Bing's image and video search have been superior to Google's for over a year now, in my opinion.
I use Bing as my default search engine, but it falls short of Google's results for a lot of programming-related queries. I still end up having to use Google a few times per day when I'm working.
So wait, who actually blocks Bing but not Google? That is just completely odd sounding to me... But Bing is definitely one engine I'm trying to switch to, it just isn't reliable when I'm looking up programming related queries sometimes. Then again I always know all the key words to throw at Google to find whatever I'm looking for. Googling is a (query) programming language by itself.
It's hard to say whether we're bubbled or if Google is really better. I tried duckduckgo for a while. There's a lot to love in ddg, but every time I needed something not obvious, I needed to check Google results too, just to be sure. And quite often, ddg results were, even if I'm not entirely fond of Google trying to understand meaning in my request, a bit too mechanical for my tastes.
Been using duckduckgo for a year or two now. If the results are not satisfactory i can always drop a !g into he query to have them send me to the Google results.
That said, DDG is damn good at giving me relevant stuff on clear queries. But i find that Google and DDG alike gets into a bind if i get a bit technical.
That's mostly my barrier for switching out of Google. Thanks for the tip, I always seem to forget that DDG can quickly push you back to Google when convenient.
The real fun part is when you set it as default engine for a browser. Then you can do things like !w to search just wikipedia's articles etc right in the url bar.
There is also startpage.com (!s(tartpage) in DDG) to give anonymized Google results. And also ixquick (!ix(quick), natch) for a meta-search (not sure exactly what engines they cover).

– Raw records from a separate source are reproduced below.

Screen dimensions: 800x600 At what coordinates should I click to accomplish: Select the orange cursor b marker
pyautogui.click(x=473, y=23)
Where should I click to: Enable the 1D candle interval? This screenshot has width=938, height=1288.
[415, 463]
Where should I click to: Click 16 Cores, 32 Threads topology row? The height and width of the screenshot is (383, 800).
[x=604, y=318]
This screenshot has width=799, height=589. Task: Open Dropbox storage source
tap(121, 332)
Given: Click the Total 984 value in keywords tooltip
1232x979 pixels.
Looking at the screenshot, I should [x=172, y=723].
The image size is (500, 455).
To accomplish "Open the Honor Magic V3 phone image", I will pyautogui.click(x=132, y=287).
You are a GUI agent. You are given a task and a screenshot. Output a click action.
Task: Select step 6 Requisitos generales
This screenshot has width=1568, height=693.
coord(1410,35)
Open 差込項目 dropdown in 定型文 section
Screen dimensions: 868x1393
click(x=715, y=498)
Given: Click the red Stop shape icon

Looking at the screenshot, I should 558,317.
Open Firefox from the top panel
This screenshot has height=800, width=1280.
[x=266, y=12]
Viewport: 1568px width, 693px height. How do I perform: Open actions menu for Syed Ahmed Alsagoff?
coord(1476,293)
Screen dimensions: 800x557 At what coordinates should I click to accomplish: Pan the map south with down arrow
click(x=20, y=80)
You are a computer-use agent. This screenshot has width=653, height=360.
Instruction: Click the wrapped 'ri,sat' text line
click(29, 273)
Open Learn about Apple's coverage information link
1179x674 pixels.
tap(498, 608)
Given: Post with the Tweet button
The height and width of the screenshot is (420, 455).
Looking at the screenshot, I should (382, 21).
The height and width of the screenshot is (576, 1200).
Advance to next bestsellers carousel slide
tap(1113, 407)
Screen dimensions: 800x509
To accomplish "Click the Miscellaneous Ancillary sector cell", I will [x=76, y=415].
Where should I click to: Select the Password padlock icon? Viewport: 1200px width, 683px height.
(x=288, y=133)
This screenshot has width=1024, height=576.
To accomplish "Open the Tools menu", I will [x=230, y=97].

I use Waterfox, which is the 64bit version of Firefox. I always use the builtin search located in the upper-right corner of the browser which allows me to choose which search engine to use on the fly. I use all of the most popular search engines depending on what I'm looking for. I find when I'm looking for services and products, Google seems to work best. The default I use is the Storm search engine which seems to return results that avoid commercially driven items. I would have to recommend that everyone not fall in love with a single source for web searching.